◆ **BRIEF**: Lift out, unaltered, the lines of the material below between the line holding "Click the Black Dragon Package icon" and the line holding "This screenshot has", counting both.

◆ **INPUT**:
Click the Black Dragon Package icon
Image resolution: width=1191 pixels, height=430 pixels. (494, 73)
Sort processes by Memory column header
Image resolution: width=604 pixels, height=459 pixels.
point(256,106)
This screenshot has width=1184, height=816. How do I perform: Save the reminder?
...
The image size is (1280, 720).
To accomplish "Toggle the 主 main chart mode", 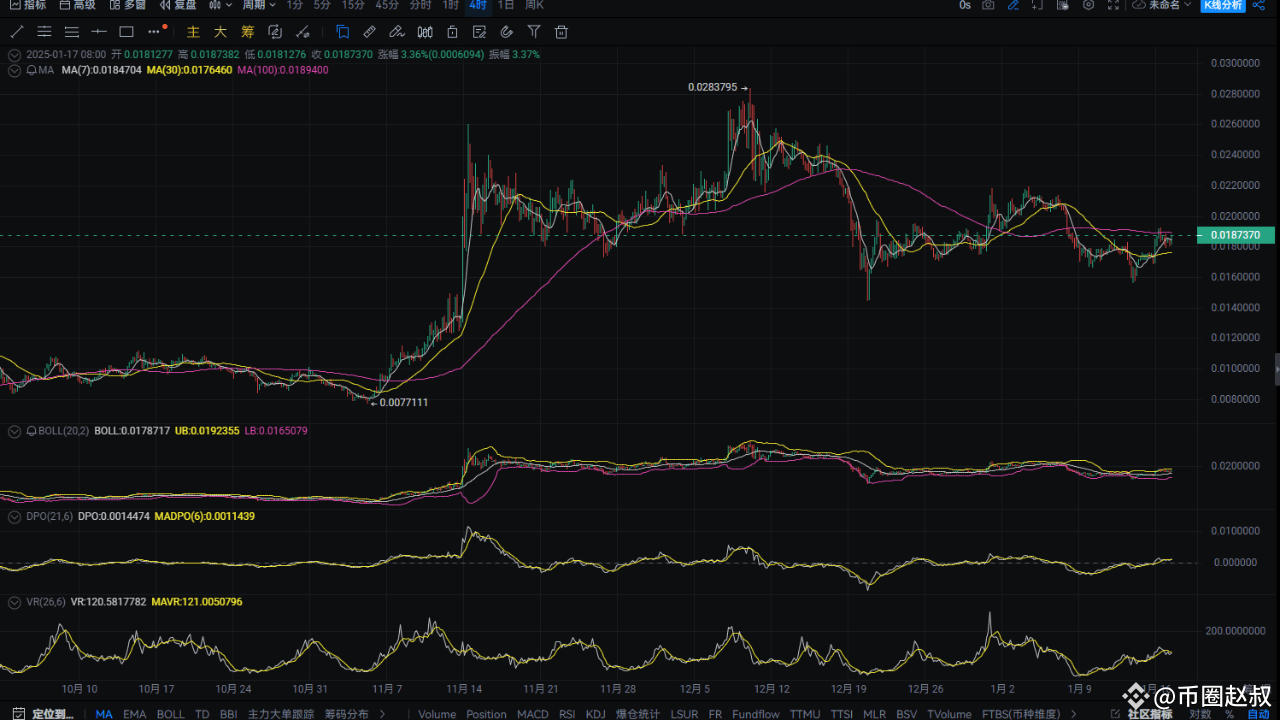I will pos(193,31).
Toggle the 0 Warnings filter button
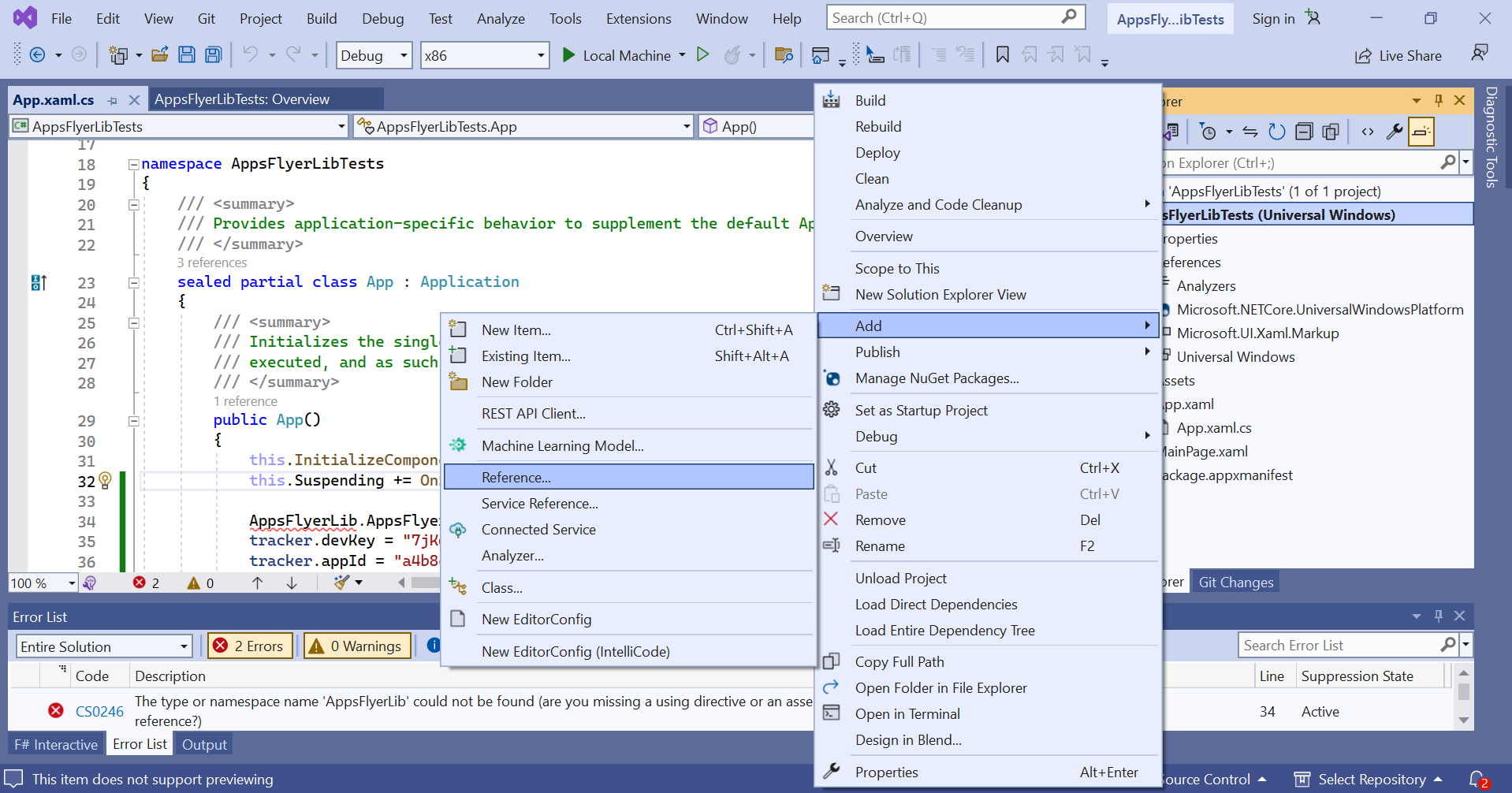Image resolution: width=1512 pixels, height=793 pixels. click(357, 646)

◆ **SOLUTION TO THE PROBLEM**:
Click the Black Dragon Package icon
Image resolution: width=1191 pixels, height=430 pixels. (494, 73)
Sort processes by Memory column header
Image resolution: width=604 pixels, height=459 pixels.
point(256,106)
This screenshot has width=1184, height=816. How do I perform: Save the reminder?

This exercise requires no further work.